Some jurisdictions are limiting their eviction moratoriums to nonpayment cases caused by COVID-19 matters. In adopting eviction moratoriums, policymakers should avoid limiting coverage to certain types of cases or making exceptions for particular types of lease violations. Any such limitations and exceptions create ambiguity, inviting litigation, counteracting social distancing goals, and undermining the security and peace of mind that many renters need when being asked to stay home, often at significant financial cost.  

While jurisdictions may be tempted to include exceptions for truly violent or destructive criminal activity, criminal law enforcement or civil protection order proceedings promise a faster and more expedient means of removing such a perpetrator than eviction. Should political circumstances make the inclusion of such a provision necessary, advocates should work to ensure any exceptions are narrowly drawn and carefully detailed to eliminate ambiguity and minimize the need for interpretation or opportunity for creative application.

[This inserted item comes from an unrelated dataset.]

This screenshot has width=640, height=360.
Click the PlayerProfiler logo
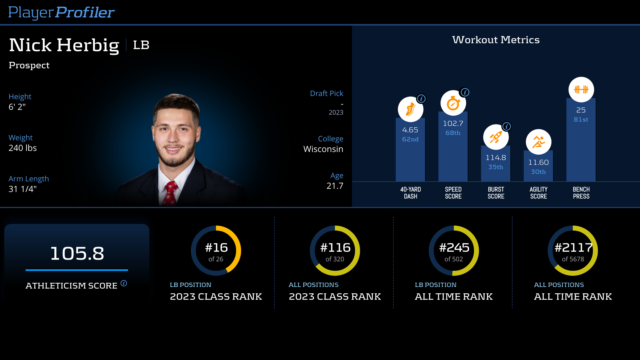[x=61, y=13]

Adjust Landlord Access to Units

During the crisis, critical conditions—like mold, leaks, lead hazards, or essential service terminations—that could threaten the health of occupants must be addressed in a timely manner and units be maintained by owners in a safe and habitable state. However, states should set reasonable limits on landlord access to rental units during this time so that public health objectives are not undermined. Limits should include halting routine rental inspections or other non-essential unit entry and allowing tenants to refuse access when they are or believe they may be ill or are in a group that is at high risk of complications from COVID-19.

Duration

Eviction moratoriums should remain in effect at least throughout the duration of the public health crisis, and ideally long enough thereafter to allow tenants whose incomes were disrupted during the pandemic to apply for and obtain any relief benefits that may be forthcoming or otherwise work out payment plans. States should not lift or cancel moratoriums without clear and well-publicized notice, at least 14 days in advance.   

Looking Forward

As vital as it is to ensure that the eviction process and related systems do not contribute to spreading COVID-19, it is also essential that leaders plan now for what happens after the health crisis is over. As with the medical system, there were known stress fractures in the system that are now being broken wide open.

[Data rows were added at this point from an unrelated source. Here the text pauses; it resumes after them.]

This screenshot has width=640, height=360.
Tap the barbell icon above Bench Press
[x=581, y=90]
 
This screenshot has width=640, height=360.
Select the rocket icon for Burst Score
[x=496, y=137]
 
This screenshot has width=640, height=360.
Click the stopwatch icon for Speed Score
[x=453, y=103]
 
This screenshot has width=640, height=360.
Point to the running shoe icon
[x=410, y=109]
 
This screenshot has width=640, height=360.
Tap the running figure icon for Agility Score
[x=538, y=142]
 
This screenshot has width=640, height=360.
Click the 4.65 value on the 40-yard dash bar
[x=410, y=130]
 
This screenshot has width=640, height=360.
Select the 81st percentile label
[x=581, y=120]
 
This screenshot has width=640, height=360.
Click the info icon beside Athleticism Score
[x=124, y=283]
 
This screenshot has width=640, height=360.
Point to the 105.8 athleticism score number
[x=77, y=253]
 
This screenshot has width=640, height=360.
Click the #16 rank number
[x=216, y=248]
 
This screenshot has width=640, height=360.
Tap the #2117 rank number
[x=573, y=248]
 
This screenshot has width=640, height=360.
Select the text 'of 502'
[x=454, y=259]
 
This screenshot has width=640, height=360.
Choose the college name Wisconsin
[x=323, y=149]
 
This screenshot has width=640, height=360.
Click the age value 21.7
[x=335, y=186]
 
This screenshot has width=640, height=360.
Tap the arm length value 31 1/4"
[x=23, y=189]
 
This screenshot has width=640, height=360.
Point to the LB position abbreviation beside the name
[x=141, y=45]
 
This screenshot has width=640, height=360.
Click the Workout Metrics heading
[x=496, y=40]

Even before the COVID-19 pandemic, the eviction system was already stressed in many areas across the United States. Unless we plan for how the eviction system will evolve after the pandemic, courts everywhere will be clogged to a stopping point and our collective goal of securing access to justice will be delayed.

COVID-19 has put a spotlight on the United States’ affordable housing crisis and its deep socioeconomic divide. As we look ahead to the pandemic aftermath, it is paramount that any strategies to repair the country include improving health equity and ensuring safe and decent housing for every one of us.

[Update: On April 13, Regional Housing Legal Services released a map that shows which jurisdictions are covered by eviction moratoriums, and how they measure up to the criteria described in this article.]